Millions of cars are “flex-fuel vehicles” and can run on blends of up to 85 percent, known as e85, but that fuel is not popular and is not even widely offered outside a few corn-producing states.

But the ethanol producers were encouraged to build because the federal government had mandated that refiners use their product, and it established a tax credit of 45 cents per gallon of ethanol. The tax credit was allowed to expire on Dec. 31, 2011, but not before it had stimulated construction of ethanol plants.

The value of ethanol has also sagged. Its price is created in part by the price of the gasoline it displaces, and gasoline prices have been relatively modest for the past few months.

Mr. Sneller and others in the industry remain optimistic that technological innovations and sound public policy will keep the industry afloat.

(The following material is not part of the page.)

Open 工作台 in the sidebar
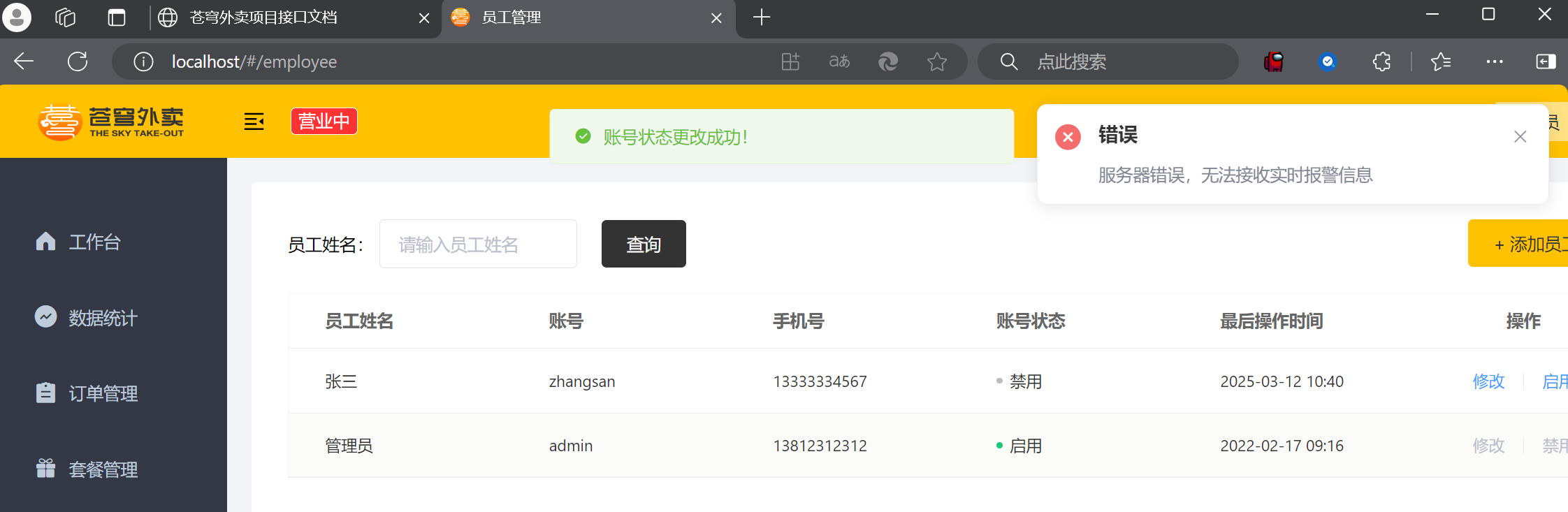click(94, 242)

Signs of transition are evident at the plant. The growling factory motors, pumps and boilers are silent. But a sweet, acidic smell lingers, and signs of construction are everywhere: skid loaders sitting on fresh dirt, wooden planks cut for frames and dusty corners sectioned off with orange cones.

The plant, which President Obama visited three years ago, is adding equipment to allow it to produce corn oil that will provide additional income. It is also instituting technology that can produce ethanol without having to use heat, a move that will save on energy costs.

With the new technology, operators hope they will produce an extra three-tenths of a gallon of ethanol per bushel of corn.

Residents also understand why the plant halted operations.

The drought was particularly brutal here last year, leaving farmers with little to no corn. Don Mutter, who farms in nearby Cairo, said he produced about 25,000 bushels of corn last year, just 5.5 percent of his usual yield. Without corn nearby to purchase, the plant had to spend extra to haul it in from elsewhere. For several months it was operating at a loss. It ceased operations at the end of January.

“We are going to start back up, this year most likely,” said Steve Burnett, who has been the manager since the plant opened in 2000.

For the people around here, ethanol is invaluable. The plant had been buying 16.5 million bushels of corn per year and producing 46 million gallons of ethanol.

Before the plant opened, Mr. Mutter, one of more than 300 investors in a company that owns a majority of the plant, used to sow about 300 acres of corn each year. Now he plants 2,500 acres. His investment in the plant has paid off fivefold, he said. His farming business grew so much that he was able to buy seven semis and start a trucking company.

“It was the greatest thing for around here,” he said of the plant.